McNary is using a series of movements to show the damage bullying can have at a high school.

“This is the most intensive theatre physical that we’ve done in this show,” Purkey said. “That piece in itself is really cool because it tells the story in a very different visual way instead of just the lines. Through the movement we do different pieces that end up leaving people alone and by themselves.”

Everyone is affected by the bullying, not just Brutus, which really comes out in the Battle of Philippi scene.

“Everybody has had their backs turned on them at one point so it’s showing how far that can escalate and it really does affect every single person,” Purkey said.

Senior Spencer Lamb, who plays Caesar, said the dialogue in the play still sounds a lot like Shakespeare, including long monologues.
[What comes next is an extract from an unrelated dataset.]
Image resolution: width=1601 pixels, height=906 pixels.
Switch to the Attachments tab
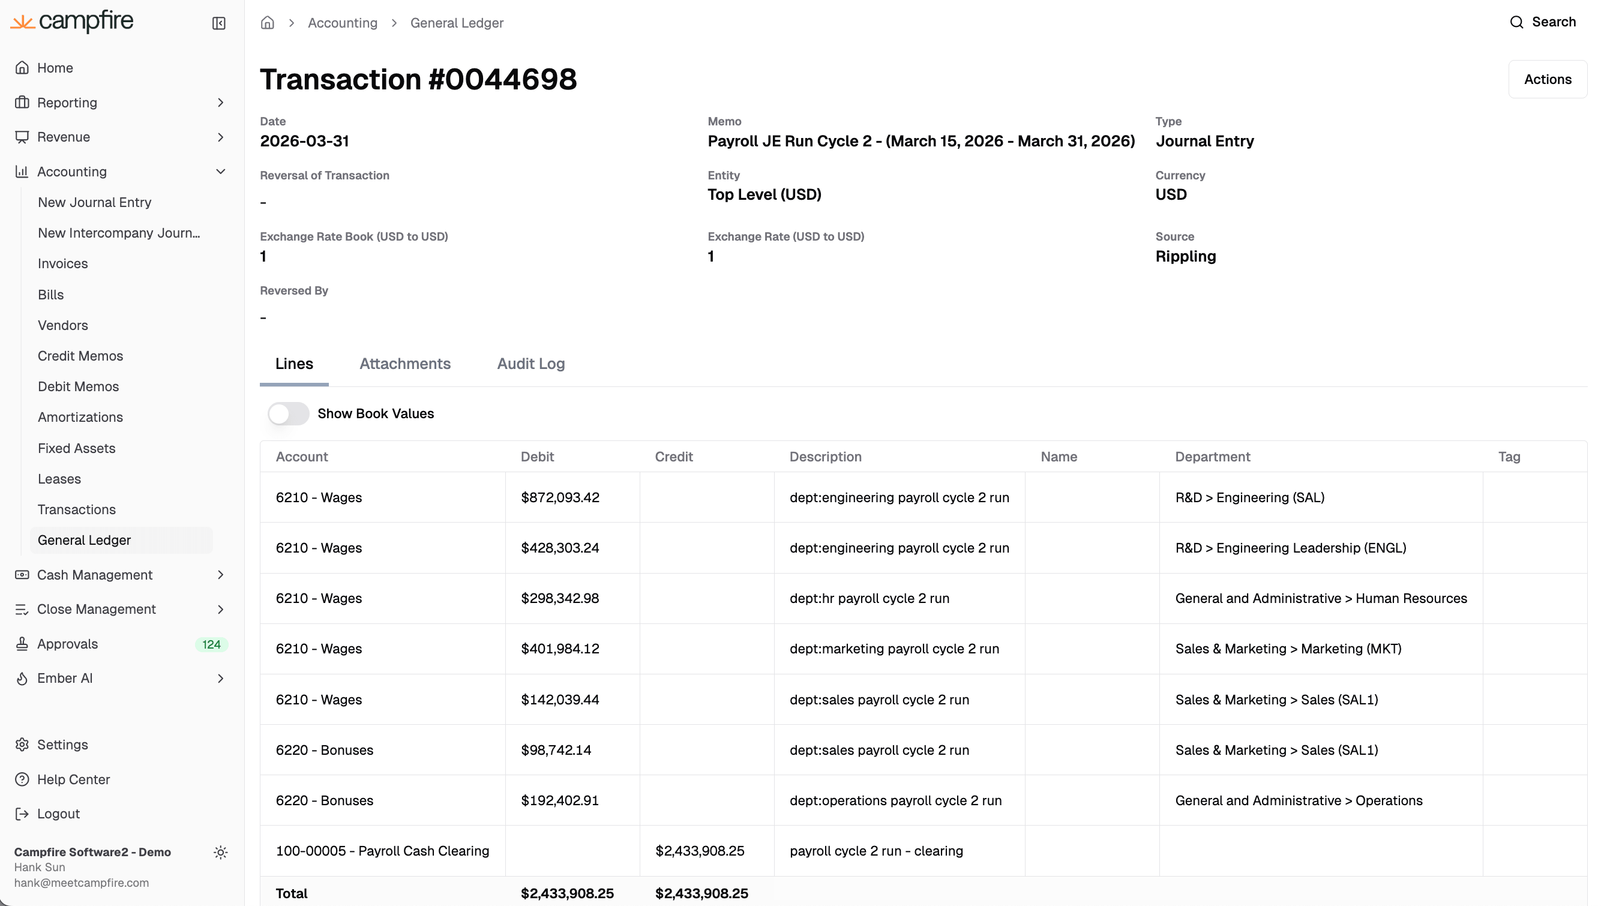[x=404, y=363]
He also recommends people pay close attention to the way the different characters move.

“This is the play where you should observe the movements and how people are interacting with people a lot more,” Lamb said. “A lot of our transitions and some of our story telling moments are seen through large movement pieces.”

While Henifin, Purkey and Lamb are all seniors and have been in many McNary productions over the years, #Caesar will be the first for freshman Isabel Pineda, who plays one of the conspirators plotting against Caesar.

Pineda has never taken a theatre class but has wanted to give it a try ever since watching her cousins preform in shows at McNary.

“It’s a little nerve-racking,” Pineda said. “I’ve never done a super huge production like this and I’ve seen what McNary has done in the past and I know that it’s very big and it draws quite a bit of attention to their shows. But it feels so good to be part of such a wonderful community, like everyone in the group has been supportive right from the beginning.”